DAGOREPORT: PD, PARTITO DISTOPICO – L’INTERVISTA DI FRANCESCHINI SU “REPUBBLICA” SI PUÒ…
Aldo Grasso per il "Corriere della Sera"
Udita ieri: «Mi risponda in trenta secondi, dobbiamo chiudere». Peccato che l'intervistatrice si sia inerpicata su per una domanda ben più lunga dei pretesi secondi. Non farò nomi perché la cattiva abitudine è molto diffusa. E, per quel che si riesce a monitorare, è vezzo tipicamente italiano.
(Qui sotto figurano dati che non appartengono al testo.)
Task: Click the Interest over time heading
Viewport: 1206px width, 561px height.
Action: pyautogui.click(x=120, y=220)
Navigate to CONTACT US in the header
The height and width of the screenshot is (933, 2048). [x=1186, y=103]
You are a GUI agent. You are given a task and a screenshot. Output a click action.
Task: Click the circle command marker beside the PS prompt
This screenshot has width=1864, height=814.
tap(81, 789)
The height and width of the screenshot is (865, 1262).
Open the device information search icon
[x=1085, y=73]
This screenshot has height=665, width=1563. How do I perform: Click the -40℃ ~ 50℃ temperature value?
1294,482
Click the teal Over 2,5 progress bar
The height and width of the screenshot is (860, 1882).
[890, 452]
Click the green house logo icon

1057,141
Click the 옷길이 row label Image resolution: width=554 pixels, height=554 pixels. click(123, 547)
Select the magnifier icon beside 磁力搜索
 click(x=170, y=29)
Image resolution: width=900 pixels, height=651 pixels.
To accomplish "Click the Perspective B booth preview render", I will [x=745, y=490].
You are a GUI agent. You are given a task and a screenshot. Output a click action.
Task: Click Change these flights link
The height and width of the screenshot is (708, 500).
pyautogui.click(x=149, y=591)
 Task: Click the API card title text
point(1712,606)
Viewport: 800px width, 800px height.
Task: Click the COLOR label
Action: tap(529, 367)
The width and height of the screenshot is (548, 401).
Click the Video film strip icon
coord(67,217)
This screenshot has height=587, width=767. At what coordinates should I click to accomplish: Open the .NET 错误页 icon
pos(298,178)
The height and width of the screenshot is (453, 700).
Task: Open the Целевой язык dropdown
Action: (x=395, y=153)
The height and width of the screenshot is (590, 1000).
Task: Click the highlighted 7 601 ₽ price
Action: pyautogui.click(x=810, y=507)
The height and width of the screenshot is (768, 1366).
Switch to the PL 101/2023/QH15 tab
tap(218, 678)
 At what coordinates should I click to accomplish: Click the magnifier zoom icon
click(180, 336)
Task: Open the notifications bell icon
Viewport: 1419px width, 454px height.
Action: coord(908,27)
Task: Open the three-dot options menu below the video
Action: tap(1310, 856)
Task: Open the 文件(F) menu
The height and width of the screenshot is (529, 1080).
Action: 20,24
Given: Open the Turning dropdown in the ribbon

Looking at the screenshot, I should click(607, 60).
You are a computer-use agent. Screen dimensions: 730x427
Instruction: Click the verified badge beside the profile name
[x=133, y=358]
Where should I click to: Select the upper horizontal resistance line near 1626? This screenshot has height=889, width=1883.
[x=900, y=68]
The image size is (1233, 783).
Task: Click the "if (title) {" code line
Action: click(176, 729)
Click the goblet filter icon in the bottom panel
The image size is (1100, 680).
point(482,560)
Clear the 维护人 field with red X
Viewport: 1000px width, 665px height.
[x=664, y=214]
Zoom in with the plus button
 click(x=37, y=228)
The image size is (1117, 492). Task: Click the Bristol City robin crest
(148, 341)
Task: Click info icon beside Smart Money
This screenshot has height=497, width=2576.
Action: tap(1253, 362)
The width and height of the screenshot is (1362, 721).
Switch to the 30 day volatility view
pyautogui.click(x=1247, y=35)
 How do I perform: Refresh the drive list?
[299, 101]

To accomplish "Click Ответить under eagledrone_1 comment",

Fateci caso: nei talk show, nelle conferenze stampe, nelle interviste la domanda non finisce mai, s' attorciglia, s' impaluda, si costringe a movimenti che hanno il rigore e l'arbitrarietà della cerimonia incantatrice. Soprattutto se accompagnata da quel «tu» di colleganza, irritante e frusto scampolo del ricettario della confidenza. Nel frattempo, il volto dell'interlocutore si va trasfigurando, tra lo smarrimento e il fastidio: sa che appena comincerà a rispondere, un'altra domanda incomberà per tarpargli la parola.
L'intervistatore, nel corpo della domanda, non solo si affida all'articolazione della retorica (dove impera «la mite disubbidienza dell'anacoluto») ma cerca di forzare la risposta verso i suoi orizzonti domestici.
La lunghezza della domanda, gesto insieme solenne e fatuo, adolescente e temerario, dà una precisa indicazione sulla sua funzione: il personaggio principale della narrazione, sia chiaro, resti l'intervistatore non l'intervistato (elemento peraltro fungibile, specie di questi tempi malati). «Il mio viso si intontiva davanti al tuo parlare difficile», dice il poeta.
Temo che la lunghezza delle domande dipenda da due fattori. Il primo è da ricercarsi nella scarsa competenza dell'intervistatore: meno sa della materia in questione, più si aggrappa una domanda a strascico, in modo tale da racimolare qualcosa per il vaniloquio. Il secondo è anch' esso strategico: più la domanda è pingue, ambigua, opaca, fitta di pieghe casuali, sintatticamente temeraria, più è percorribile in tutte le direzioni. Vuol dire tutto e dunque niente.